As the days get shorter and the nights grow longer here in Canada, many of us feel a shift in our mood and energy levels. It's not just "the winter blues" – for some, it's a real condition called Seasonal Affective Disorder (SAD).
SAD is a type of depression related to changes in seasons. It typically starts in the fall and continues into the winter months, often bringing feelings of sadness, low energy, and loss of interest in activities we usually enjoy.

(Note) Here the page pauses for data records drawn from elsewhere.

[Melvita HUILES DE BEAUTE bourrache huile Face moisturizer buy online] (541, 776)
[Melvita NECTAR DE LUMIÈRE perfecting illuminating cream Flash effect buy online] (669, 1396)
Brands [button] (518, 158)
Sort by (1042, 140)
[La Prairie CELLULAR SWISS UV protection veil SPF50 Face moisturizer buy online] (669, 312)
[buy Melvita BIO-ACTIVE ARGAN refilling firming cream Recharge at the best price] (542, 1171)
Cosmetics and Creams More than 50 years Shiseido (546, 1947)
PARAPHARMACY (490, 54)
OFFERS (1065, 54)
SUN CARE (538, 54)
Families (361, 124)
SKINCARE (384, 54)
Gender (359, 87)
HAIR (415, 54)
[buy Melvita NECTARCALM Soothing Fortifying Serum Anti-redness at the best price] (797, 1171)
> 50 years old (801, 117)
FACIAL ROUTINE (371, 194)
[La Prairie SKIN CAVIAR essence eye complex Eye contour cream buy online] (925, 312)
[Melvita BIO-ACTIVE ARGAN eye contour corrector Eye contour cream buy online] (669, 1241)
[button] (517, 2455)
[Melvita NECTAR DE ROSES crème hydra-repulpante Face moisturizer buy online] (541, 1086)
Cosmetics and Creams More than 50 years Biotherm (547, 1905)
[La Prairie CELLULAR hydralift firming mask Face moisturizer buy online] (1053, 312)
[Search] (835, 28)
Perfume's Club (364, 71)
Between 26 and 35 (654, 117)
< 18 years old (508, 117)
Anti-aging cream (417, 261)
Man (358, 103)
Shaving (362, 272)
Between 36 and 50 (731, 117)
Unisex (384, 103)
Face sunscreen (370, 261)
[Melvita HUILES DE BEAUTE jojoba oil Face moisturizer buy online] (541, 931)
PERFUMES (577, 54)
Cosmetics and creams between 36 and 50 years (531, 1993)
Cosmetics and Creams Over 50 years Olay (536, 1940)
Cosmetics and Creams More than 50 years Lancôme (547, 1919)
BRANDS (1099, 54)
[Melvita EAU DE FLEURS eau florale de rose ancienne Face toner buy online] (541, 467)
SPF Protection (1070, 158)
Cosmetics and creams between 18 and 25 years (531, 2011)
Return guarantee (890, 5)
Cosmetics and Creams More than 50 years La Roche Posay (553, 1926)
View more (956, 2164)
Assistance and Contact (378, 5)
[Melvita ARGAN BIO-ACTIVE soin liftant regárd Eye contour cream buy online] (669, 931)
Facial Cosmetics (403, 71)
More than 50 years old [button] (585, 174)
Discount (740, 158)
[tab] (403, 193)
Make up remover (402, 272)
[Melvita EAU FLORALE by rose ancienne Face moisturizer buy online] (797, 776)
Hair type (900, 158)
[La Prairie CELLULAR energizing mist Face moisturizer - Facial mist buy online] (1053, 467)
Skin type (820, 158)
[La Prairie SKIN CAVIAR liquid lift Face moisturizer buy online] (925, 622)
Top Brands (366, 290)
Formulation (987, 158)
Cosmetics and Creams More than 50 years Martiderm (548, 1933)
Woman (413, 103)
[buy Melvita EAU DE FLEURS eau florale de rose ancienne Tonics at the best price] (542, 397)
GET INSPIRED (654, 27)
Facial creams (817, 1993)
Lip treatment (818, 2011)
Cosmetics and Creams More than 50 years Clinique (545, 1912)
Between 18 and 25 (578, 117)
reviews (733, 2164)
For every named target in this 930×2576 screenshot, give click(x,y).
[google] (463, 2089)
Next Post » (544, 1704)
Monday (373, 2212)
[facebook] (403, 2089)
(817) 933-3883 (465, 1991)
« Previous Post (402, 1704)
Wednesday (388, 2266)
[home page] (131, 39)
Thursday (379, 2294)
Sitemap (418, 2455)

Here are some tips to help you manage SAD and support your mental wellness this fall and winter:
- Let the light in: Make the most of daylight hours. Open your curtains, sit by windows, and get outside for a walk, even if it's cloudy.
- Brighten up your home: Increase indoor lighting with brighter bulbs, especially in the morning.
- Stay active: Regular exercise is a mood booster! Aim for at least 30 minutes of moderate-intensity exercise most days of the week.
- Nourish your body: Eat a balanced diet with plenty of fruits, vegetables, and whole grains.
- Prioritize sleep: Stick to a regular sleep schedule and create a relaxing bedtime routine.
- Connect with others: Social interaction can help combat feelings of isolation. Spend time with loved ones, join a group, or volunteer in your community.
- Seek professional support: If you're struggling, don't hesitate to talk to your doctor or a mental health professional.
Remember, you're not alone. SAD is a common condition, and there are many ways to manage it and protect your mental well-being throughout the shorter days.